Interestingly, we could get results using nsight compute: srun --mem=100G -t 1-0 -p idle --gpus=tesla_t4 ncu -f -o cmdb.nsys.prof load-dbg chinese.trio.128k-10kbp.b.fa chinese.trio.128k-10kbp.fastq > output2.prof 2>&1

We have been using nvhpc 21.9 for this.

Thank you so much for taking time reading and helping us with this problem!

1 Like

Hello,

same here:
CentOS8 Stream
cuda-11.5 (happens also with 11.4, but not with 11.3)
Invocation: /usr/local/cuda-11.5/bin/nsys profile -o output <executable>

Warning: LBR backtrace method is not supported on this platform. DWARF backtrace method will be used.
Collecting data...

<executable finishes>

Processing events...
terminate called after throwing an instance of 'boost::wrapexcept<QuadDCommon::NotFoundException>'
  what():  NotFoundException
Aborted (core dumped)

Anything we can do to debug this?

I’m seeing exaclty the same issue on CUDA11.5. Seems like a bug from NV side?

could you post the whole command you use? and the output

Did you solve this problem?
I’m suffering the same issue.
Exception occurs only when optional application arguments are given.

I did in the Nov 18 Post

Invocation /usr/local/cuda-11.5/bin/nsys profile -o output <executable>

I also posted the entire output that’s not from the program I’m profiling. Unfortunately, it’s really not more than:

Warning: LBR backtrace method is not supported on this platform. DWARF backtrace method will be used.
Collecting data...

<stuff from my executable>

Processing events...
terminate called after throwing an instance of 'boost::wrapexcept<QuadDCommon::NotFoundException>'
  what():  NotFoundException
Aborted (core dumped)

Sorry that I cannot provide more. Is the source code of nsys somehow available or is there a version with debug symbols, so I could try to catch the exception at its source?

Same error on CUDA11.4
terminate called after throwing an instance of 'boost::wrapexcept<QuadDCommon::NotFoundException>' what(): NotFoundException

any updates? same issue occured

Collecting data…
Processing events…
terminate called after throwing an instance of ‘boost::wrapexceptQuadDCommon::NotFoundException

  • what(): NotFoundException*

The problem disappeared on my side using version 22.3. I haven’t tried to use the newest 22.5 yet. Did you upgrade your nvhpc toolkit and your CUDA drivers? I believe mine is using cuda 11.6.

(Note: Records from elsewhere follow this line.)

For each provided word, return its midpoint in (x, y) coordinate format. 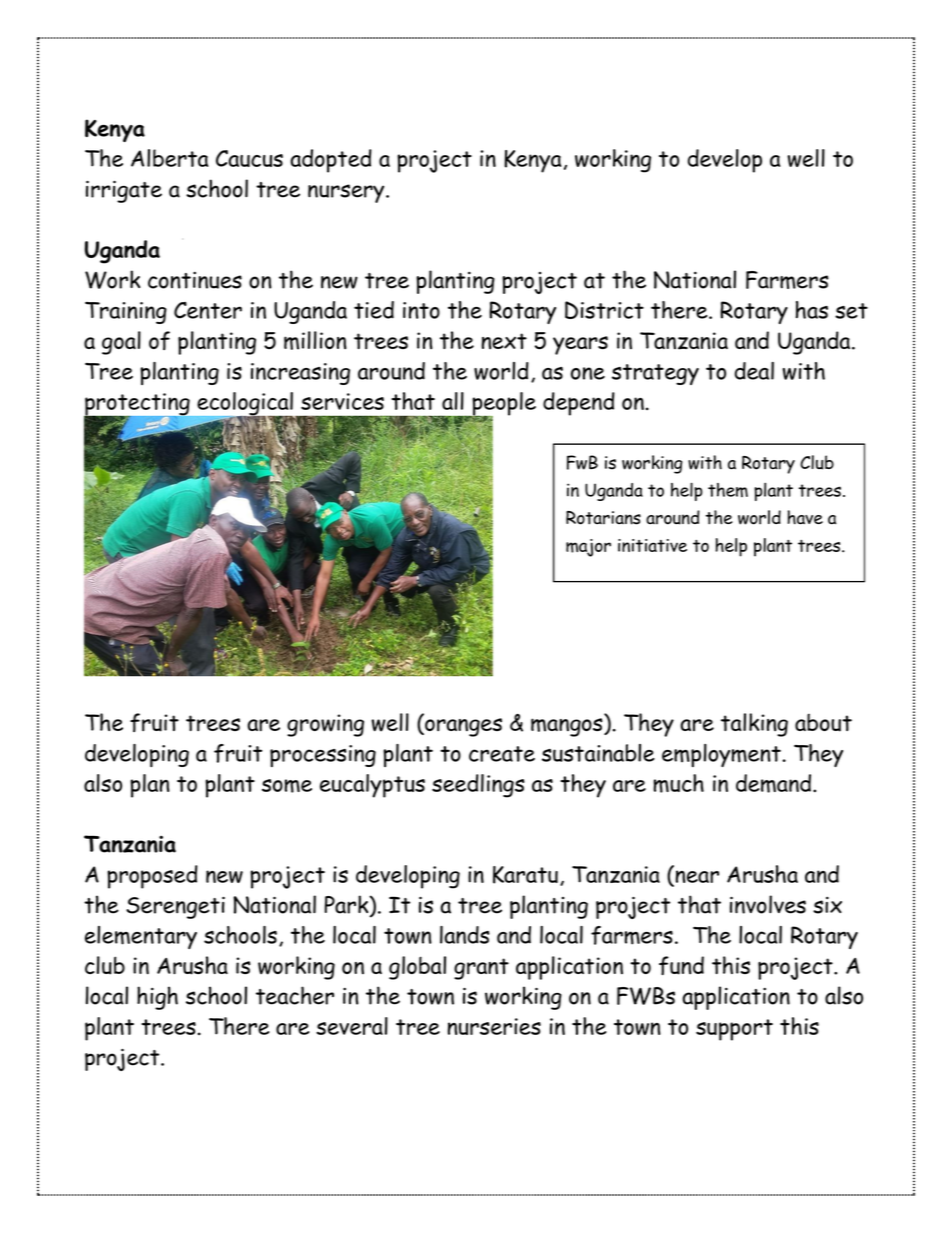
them (728, 490)
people (503, 405)
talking (754, 725)
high (157, 998)
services (342, 401)
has (812, 310)
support (734, 1030)
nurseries (494, 1026)
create (502, 754)
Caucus (249, 158)
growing (325, 725)
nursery (347, 193)
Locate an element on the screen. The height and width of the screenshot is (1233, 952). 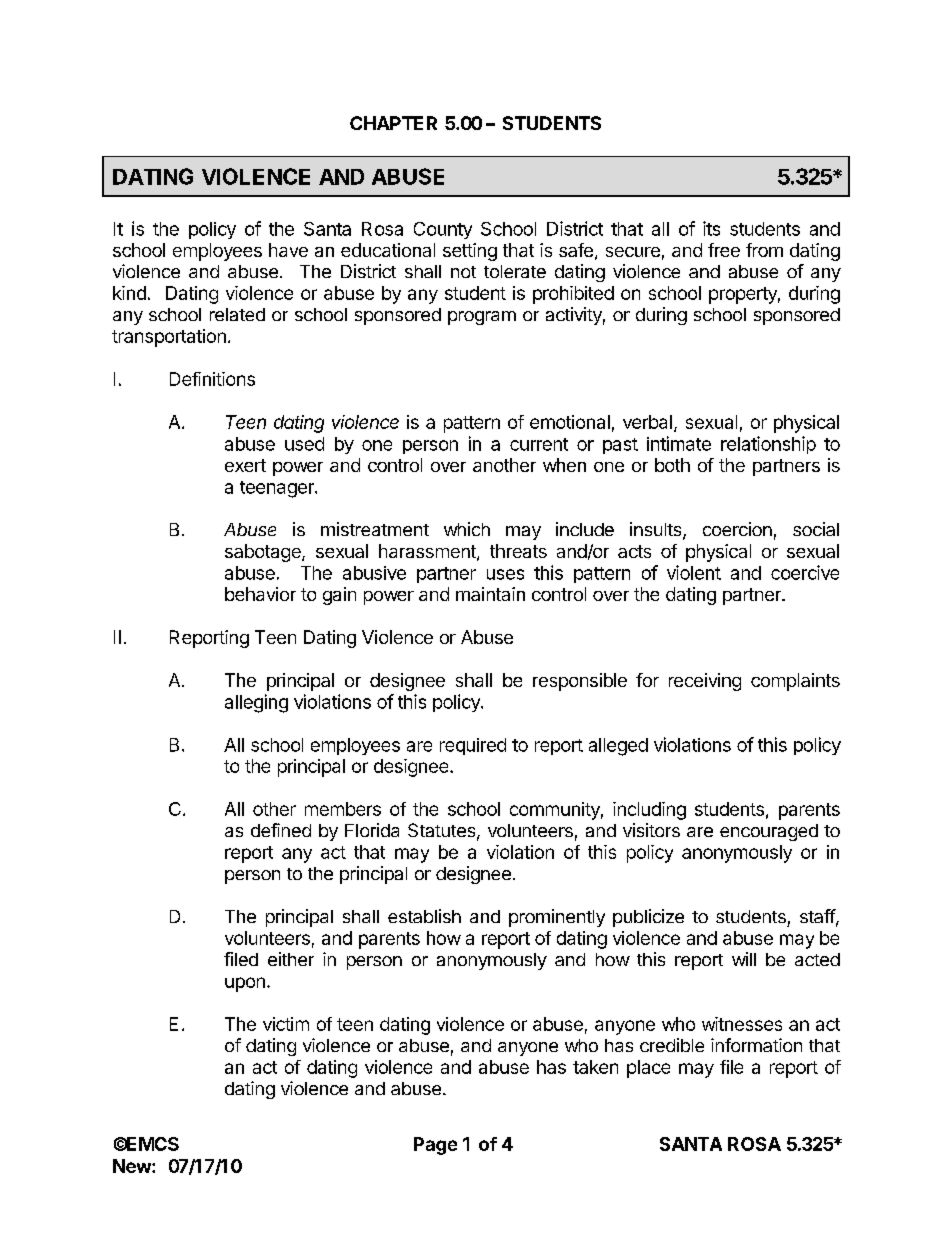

Error occured when I put nsys profile in a shell script and run the script. However, if I executed nsys profile command manually, it didn’t show up the error message, very strange :(

Is it possible that you have multiple versions of nsys in the system? The script might be picking up a different version.
When you launch manually, are you providing the path where nsys is located or are you launching while being at the directory you installed nsys?

You’re right, I’ve installed both 2021.3 and 2022.3’s nsys, but export PATH=/usr/local/bin:$PATH in the script before running nsys. I’ll try to provide the absolute path in the script to see if the situation change.

got this error for not setting --gpu-metrics-device properly

This issue could be solved by using " --gpu-metrics-device=all" option. For example:
nsys profile --gpu-metrics-device=all --stats true -o test ./test

My cuda version is 11.4.152, nsys version is 2021.3.2.4, driver version is 510.54, GPU is TitanV.